<U-16アジア選手権:日本2-0サウジアラビア>◇12日◇準々決勝◇タシケント

 U-16(16歳以下)日本代表が、世界への扉を開いた。準々決勝でサウジアラビアと対戦した日本は、前半38分の杉本健勇(15=C大阪ユース)のゴールなどで2-0と快勝。上位4カ国に与えられるU-17W杯(来年10月~、ナイジェリア)出場権を手にした。同大会出場は2大会連続5度目。すでにJリーグ出場歴もあるFW宮吉拓実(16=京都ユース)ら個性あふれる「プラチナ世代」が、世界に挑む。

 若き日の丸戦士が、ウズベキスタンのピッチで躍動した。立ち上がりこそ硬さもあったが、前半38分にMF宇佐美のCKをニアに飛びこんだ杉本が頭で合わせて先制。同終了間際には、MF堀米のクロスが相手のオウンゴールを誘った。後半も中盤を支配し、相手を圧倒して勝利を手にした。

 元日本代表DFの池内豊監督(47)は「チームが団結し、1つの結果を残すことができた」と話した。先月に16歳1カ月でJデビューした京都FW宮吉、G大阪で「クラブ史上最高の傑作」と呼ばれる宇佐美、187センチの大型FW杉本ら逸材がそろう。日本協会の小野技術委員長が「個性派ばかりで楽しい」というスーパーチーム。野球評論家・高木豊氏の次男でもあるMF高木は「次は韓国。気持ちでもプレーでも負けたくない」と言い切った。

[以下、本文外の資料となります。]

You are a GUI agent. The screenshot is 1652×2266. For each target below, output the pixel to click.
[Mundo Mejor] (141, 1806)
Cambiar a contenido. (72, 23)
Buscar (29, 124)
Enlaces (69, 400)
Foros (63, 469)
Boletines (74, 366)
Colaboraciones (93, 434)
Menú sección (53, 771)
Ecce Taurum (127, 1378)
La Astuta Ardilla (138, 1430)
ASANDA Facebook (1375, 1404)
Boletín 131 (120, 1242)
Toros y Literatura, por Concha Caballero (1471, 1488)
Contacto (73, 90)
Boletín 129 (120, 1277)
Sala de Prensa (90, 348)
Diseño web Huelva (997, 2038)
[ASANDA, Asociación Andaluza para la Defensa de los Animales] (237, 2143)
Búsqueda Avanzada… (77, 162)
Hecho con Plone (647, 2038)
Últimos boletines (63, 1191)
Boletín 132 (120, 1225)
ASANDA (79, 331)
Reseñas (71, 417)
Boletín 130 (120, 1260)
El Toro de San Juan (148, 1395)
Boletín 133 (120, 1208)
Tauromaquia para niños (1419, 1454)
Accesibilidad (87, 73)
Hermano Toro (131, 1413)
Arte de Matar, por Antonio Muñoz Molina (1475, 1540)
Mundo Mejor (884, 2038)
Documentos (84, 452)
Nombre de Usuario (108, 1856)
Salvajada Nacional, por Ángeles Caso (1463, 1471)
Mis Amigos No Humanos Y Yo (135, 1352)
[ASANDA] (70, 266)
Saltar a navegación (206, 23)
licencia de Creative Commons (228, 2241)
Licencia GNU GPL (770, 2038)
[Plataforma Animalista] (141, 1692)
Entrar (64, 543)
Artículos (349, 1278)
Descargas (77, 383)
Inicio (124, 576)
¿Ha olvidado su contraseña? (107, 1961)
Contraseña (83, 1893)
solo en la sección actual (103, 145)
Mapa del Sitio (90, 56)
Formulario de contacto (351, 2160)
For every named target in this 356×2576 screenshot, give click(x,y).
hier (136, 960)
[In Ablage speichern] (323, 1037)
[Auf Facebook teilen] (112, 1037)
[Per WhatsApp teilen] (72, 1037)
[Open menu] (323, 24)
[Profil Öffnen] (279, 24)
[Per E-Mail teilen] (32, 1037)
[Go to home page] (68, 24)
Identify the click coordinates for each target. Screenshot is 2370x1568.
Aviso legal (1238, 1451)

 試合前には、アクシデントもあった。年齢違反で1次リーグ1位のイエメンが失格し、2位の日本が1位に繰り上がった。準々決勝は、午後2時開始のオーストラリア戦から同6時開始のサウジアラビア戦に。午前10時、競技場へ出発する直前の変更だったが、選手はたくましく対応した。

 6大会連続W杯出場のU-20に比べ、この世代は日本のウイークポイントだった。メーンとなる高校1年生は受験などでブランクがあり、実戦も少ない。そこで、06年の国体から少年男子の出場資格を、それまでの高校生から16歳以下に変更。サッカー界をあげての強化が、2大会連続の予選突破につながった。

 次の目標は3度目のアジア制覇だ。94年大会で初優勝したのがMF小野、FW高原らの「黄金世代」。前回の06年はFW柿谷ら「新黄金世代」がアジアを制した。DF内田恭は「次は、この大会の優勝も決めたい」。池内監督も「次の目標に向かって、頑張りたい」と言った。12年ロンドン五輪、14年ブラジルW杯へ向けて「プラチナ世代」が世界に飛び出す。